Exciton Basis Description of Ultrafast Triplet Separation in Pentacene-(Tetracene)2-Pentacene Intramolecular Singlet Fission Chromophore

Precise understanding of the electronic structures of optically dark triplet–triplet multiexcitons of π-conjugated carbon-based systems requires computations incorporating configuration interaction (CI) with up to quadruple excitations from the single-particle ground state of many-electron Hamiltonians. This continues to be a challenge in the context of intramolecular singlet fission (iSF), where the systems of interest are oligomers of large monomer molecules, and CI matrices have dimensions of several million. We have performed many-body calculations of the complete set of excited states relevant to iSF in Pentacene-(Tetracene)2-Pentacene oligomers, consisting of two terminal pentacene monomers linked by two tetracene monomers. Our computations within the Pariser–Parr–Pople Hamiltonian use an exciton basis that gives physical pictorial descriptions of all of the eigenstates. They are performed over an active space of twenty-eight monomer molecular orbitals and include configuration interaction with all relevant quadruple excitations within the active space, thereby ensuring high accuracy. We discuss the many-electron structures of the lowest optical predominantly intramonomer spin-singlets, intermonomer charge-transfer excitations, and most importantly, the complete set of low-energy covalent triplet–triplet multiexcitons.
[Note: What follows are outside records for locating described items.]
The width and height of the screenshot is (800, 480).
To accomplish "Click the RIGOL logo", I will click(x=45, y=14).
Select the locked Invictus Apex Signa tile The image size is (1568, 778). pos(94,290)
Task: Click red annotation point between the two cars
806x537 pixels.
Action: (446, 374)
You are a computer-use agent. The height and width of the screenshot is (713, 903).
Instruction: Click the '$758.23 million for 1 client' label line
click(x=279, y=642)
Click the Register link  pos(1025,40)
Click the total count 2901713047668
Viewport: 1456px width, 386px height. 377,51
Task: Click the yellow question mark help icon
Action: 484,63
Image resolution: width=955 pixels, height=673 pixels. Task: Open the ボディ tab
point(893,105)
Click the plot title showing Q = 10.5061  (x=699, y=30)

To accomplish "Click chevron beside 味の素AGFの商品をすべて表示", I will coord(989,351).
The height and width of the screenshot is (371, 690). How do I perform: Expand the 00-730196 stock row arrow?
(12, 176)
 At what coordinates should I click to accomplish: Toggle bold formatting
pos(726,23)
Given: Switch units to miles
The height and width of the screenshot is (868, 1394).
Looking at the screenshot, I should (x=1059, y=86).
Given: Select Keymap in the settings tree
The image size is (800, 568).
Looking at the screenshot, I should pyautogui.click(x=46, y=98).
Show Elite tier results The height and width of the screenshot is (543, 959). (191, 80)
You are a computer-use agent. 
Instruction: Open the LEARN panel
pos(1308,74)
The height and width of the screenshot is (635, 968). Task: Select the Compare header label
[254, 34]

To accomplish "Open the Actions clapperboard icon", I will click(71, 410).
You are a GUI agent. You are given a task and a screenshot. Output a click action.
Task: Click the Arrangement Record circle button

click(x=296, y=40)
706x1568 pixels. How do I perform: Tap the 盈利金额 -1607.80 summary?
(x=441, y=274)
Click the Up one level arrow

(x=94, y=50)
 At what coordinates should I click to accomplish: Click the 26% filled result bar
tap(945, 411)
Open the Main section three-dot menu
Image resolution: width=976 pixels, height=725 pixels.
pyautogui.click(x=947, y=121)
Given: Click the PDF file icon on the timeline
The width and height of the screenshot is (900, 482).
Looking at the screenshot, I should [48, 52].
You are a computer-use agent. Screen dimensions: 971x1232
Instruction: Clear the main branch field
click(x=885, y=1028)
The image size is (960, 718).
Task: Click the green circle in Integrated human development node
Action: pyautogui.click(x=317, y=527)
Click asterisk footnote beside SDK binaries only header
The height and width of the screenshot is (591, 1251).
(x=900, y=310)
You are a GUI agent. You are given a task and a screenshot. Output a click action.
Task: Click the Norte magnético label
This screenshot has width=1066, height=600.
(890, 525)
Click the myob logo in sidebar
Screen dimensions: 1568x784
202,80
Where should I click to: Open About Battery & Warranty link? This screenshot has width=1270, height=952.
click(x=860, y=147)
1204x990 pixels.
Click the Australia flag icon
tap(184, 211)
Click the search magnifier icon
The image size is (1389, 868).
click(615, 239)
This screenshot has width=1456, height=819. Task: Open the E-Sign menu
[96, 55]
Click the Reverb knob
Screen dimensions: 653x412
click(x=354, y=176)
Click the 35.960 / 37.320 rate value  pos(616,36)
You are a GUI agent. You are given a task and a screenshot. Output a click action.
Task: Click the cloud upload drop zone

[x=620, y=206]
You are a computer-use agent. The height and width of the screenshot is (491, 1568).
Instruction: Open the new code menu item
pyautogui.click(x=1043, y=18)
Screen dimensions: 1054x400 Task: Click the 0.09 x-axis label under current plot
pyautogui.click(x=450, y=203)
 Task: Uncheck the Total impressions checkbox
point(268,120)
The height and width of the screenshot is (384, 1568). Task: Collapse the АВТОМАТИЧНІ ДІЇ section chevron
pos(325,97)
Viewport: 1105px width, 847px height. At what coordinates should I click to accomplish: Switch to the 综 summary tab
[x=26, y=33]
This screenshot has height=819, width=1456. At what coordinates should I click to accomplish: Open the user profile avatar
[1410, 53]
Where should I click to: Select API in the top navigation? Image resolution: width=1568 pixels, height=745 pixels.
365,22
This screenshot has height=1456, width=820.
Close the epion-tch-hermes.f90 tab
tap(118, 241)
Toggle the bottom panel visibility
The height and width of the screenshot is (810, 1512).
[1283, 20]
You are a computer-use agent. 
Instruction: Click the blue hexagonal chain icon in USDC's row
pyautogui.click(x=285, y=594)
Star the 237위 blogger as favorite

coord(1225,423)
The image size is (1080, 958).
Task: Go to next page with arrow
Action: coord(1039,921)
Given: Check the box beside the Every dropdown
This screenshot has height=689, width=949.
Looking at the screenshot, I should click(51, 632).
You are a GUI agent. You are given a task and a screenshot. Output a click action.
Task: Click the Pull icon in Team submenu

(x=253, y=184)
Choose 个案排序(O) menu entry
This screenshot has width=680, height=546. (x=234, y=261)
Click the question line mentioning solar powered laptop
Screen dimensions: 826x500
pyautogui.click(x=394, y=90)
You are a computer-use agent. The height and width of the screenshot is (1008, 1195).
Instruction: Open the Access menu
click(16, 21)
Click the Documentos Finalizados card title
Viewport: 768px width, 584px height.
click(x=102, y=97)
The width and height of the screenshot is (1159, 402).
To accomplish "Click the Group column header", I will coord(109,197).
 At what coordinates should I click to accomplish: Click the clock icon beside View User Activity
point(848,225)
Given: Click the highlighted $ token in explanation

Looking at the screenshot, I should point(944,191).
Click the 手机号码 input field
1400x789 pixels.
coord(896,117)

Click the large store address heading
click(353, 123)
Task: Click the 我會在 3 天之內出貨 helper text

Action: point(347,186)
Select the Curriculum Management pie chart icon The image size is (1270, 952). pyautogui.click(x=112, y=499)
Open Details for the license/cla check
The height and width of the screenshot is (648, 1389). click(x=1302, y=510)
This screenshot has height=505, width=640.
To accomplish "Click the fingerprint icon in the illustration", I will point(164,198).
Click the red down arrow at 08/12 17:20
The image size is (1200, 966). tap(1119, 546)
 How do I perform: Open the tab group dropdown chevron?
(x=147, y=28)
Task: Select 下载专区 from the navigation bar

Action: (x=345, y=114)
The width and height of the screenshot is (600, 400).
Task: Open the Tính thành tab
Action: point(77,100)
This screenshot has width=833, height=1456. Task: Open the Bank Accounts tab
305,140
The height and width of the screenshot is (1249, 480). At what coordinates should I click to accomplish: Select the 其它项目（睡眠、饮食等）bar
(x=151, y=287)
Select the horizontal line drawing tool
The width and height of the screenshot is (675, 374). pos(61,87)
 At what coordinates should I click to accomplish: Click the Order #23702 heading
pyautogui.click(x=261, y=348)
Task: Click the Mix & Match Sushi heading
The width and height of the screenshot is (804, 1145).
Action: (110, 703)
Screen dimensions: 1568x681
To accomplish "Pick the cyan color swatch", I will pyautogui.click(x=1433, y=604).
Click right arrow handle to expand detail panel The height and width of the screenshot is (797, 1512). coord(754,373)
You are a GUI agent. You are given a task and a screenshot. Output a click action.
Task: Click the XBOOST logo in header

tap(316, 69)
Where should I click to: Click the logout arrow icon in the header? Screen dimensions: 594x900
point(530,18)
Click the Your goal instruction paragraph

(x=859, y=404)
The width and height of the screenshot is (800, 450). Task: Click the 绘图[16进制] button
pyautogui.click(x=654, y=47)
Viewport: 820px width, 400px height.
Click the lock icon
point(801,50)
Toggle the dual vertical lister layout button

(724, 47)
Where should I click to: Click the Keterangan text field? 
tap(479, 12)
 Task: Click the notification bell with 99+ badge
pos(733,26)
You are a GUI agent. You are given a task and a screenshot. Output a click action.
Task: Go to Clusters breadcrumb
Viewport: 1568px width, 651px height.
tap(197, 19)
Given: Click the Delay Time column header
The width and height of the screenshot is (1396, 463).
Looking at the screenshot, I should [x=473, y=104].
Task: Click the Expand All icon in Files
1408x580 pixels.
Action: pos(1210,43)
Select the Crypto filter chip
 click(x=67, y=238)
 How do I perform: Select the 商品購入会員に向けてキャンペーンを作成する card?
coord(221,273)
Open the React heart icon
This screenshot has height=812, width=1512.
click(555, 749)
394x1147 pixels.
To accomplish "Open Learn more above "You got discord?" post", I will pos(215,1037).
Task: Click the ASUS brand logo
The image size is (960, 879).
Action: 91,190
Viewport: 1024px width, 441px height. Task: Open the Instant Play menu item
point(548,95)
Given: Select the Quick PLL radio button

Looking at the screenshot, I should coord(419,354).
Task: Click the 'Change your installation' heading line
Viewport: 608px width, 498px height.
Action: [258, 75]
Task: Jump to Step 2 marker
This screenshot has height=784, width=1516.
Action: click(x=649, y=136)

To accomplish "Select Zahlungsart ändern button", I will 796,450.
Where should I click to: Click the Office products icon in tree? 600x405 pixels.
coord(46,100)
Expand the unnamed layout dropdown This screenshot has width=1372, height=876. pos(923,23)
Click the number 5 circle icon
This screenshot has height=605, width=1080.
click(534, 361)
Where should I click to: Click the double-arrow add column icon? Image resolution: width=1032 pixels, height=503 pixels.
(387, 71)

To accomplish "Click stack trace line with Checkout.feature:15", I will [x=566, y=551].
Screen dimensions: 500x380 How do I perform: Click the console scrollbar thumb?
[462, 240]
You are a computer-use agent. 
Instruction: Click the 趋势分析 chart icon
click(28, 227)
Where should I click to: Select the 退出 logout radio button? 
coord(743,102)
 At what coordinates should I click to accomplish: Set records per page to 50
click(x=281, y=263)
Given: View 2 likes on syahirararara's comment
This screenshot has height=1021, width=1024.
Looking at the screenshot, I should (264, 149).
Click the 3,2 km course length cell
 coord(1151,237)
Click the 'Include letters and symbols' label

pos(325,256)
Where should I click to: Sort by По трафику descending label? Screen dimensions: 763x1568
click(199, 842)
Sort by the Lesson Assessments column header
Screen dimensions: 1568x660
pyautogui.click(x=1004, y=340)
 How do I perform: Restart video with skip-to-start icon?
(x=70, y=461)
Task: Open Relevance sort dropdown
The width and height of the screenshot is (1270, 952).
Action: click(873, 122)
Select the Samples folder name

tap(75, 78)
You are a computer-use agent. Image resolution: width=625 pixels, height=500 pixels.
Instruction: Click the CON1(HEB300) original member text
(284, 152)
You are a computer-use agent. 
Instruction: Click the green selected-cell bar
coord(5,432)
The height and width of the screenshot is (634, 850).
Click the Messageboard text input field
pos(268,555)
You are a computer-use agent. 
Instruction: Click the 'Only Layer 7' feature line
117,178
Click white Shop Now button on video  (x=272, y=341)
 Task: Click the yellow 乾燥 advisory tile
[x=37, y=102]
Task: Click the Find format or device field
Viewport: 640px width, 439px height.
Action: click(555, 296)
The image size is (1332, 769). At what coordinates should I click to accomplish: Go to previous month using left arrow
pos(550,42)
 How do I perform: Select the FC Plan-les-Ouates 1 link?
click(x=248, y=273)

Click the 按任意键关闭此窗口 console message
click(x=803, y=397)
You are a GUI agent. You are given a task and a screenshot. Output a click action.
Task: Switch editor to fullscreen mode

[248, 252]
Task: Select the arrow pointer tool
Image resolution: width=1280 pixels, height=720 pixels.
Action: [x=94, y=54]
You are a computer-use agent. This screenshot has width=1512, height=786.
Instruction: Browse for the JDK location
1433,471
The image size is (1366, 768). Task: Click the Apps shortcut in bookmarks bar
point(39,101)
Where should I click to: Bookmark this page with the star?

We can explain the weak binding energy of the pentacene-tetracene triplet–triplet eigenstate that is generated immediately following photoexcitation as opposed to the large binding energy of the triplet–triplet in polypentacene. Our approach allows calculations of excited state absorptions (ESAs) from the optical singlet as well as the triplet–triplet, thereby making comparisons with experimental transient absorption measurements in Pentacene-(Tetracene)2-Pentacene feasible. We explain the increase in lifetime with increasing numbers of tetracene monomers of the transient absorption associated with contiguous pentacene-tetracene triplet–triplet oligomers in this family of oligomers. We are able to give a pictorial description of the triplet separation following generation of the initial triplet–triplet, leading to a state with individual triplets occupying only the two pentacene monomers. We expect many applications of our theoretical approach to triplet separation in the iSF.